> INPUT DATA
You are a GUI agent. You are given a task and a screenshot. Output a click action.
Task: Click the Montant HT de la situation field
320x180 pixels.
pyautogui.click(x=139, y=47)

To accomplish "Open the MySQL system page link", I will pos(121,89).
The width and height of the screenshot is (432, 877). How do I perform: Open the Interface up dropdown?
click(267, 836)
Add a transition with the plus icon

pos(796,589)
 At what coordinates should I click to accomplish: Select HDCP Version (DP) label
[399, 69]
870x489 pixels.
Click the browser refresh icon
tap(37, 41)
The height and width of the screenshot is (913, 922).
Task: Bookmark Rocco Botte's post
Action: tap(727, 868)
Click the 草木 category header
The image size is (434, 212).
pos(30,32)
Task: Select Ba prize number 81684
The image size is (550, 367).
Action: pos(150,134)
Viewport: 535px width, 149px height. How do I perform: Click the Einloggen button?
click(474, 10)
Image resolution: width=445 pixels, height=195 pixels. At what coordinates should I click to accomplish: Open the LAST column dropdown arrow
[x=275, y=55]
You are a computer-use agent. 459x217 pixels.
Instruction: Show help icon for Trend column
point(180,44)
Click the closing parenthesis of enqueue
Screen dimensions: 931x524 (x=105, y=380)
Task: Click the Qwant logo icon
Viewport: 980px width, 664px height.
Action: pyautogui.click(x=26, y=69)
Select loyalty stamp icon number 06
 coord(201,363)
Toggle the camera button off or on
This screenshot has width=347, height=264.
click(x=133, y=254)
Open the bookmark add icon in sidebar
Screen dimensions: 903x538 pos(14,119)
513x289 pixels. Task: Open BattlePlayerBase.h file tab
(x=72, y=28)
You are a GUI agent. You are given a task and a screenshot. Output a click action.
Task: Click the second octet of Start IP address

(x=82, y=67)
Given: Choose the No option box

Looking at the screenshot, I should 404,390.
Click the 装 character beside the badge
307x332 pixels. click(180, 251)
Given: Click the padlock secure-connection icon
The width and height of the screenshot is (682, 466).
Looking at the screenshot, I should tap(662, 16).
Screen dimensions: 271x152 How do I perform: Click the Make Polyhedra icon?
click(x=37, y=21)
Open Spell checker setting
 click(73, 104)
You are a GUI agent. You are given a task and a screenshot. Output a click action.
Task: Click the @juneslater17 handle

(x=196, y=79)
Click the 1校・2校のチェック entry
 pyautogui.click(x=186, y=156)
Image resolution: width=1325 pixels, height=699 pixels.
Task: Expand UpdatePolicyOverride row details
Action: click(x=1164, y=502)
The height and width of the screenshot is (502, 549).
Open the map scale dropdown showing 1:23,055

> YOUR ASSIGNMENT
Set every record down again exactly as written.

> SOLUTION TO THIS PROBLEM
You are a GUI agent. You are given a task and a screenshot. Output a click action.
Task: Click the Montant HT de la situation field
320x180 pixels.
pyautogui.click(x=139, y=47)

To accomplish "Open the MySQL system page link", I will pos(121,89).
The width and height of the screenshot is (432, 877). How do I perform: Open the Interface up dropdown?
click(267, 836)
Add a transition with the plus icon

pos(796,589)
 At what coordinates should I click to accomplish: Select HDCP Version (DP) label
[399, 69]
870x489 pixels.
Click the browser refresh icon
tap(37, 41)
The height and width of the screenshot is (913, 922).
Task: Bookmark Rocco Botte's post
Action: tap(727, 868)
Click the 草木 category header
The image size is (434, 212).
pos(30,32)
Task: Select Ba prize number 81684
The image size is (550, 367).
Action: pos(150,134)
Viewport: 535px width, 149px height. How do I perform: Click the Einloggen button?
click(474, 10)
Image resolution: width=445 pixels, height=195 pixels. At what coordinates should I click to accomplish: Open the LAST column dropdown arrow
[x=275, y=55]
You are a computer-use agent. 459x217 pixels.
Instruction: Show help icon for Trend column
point(180,44)
Click the closing parenthesis of enqueue
Screen dimensions: 931x524 (x=105, y=380)
Task: Click the Qwant logo icon
Viewport: 980px width, 664px height.
Action: pyautogui.click(x=26, y=69)
Select loyalty stamp icon number 06
 coord(201,363)
Toggle the camera button off or on
This screenshot has width=347, height=264.
click(x=133, y=254)
Open the bookmark add icon in sidebar
Screen dimensions: 903x538 pos(14,119)
513x289 pixels. Task: Open BattlePlayerBase.h file tab
(x=72, y=28)
You are a GUI agent. You are given a task and a screenshot. Output a click action.
Task: Click the second octet of Start IP address

(x=82, y=67)
Given: Choose the No option box

Looking at the screenshot, I should 404,390.
Click the 装 character beside the badge
307x332 pixels. click(180, 251)
Given: Click the padlock secure-connection icon
The width and height of the screenshot is (682, 466).
Looking at the screenshot, I should tap(662, 16).
Screen dimensions: 271x152 How do I perform: Click the Make Polyhedra icon?
click(x=37, y=21)
Open Spell checker setting
 click(73, 104)
You are a GUI agent. You are given a task and a screenshot. Output a click action.
Task: Click the @juneslater17 handle

(x=196, y=79)
Click the 1校・2校のチェック entry
 pyautogui.click(x=186, y=156)
Image resolution: width=1325 pixels, height=699 pixels.
Task: Expand UpdatePolicyOverride row details
Action: click(x=1164, y=502)
The height and width of the screenshot is (502, 549).
Open the map scale dropdown showing 1:23,055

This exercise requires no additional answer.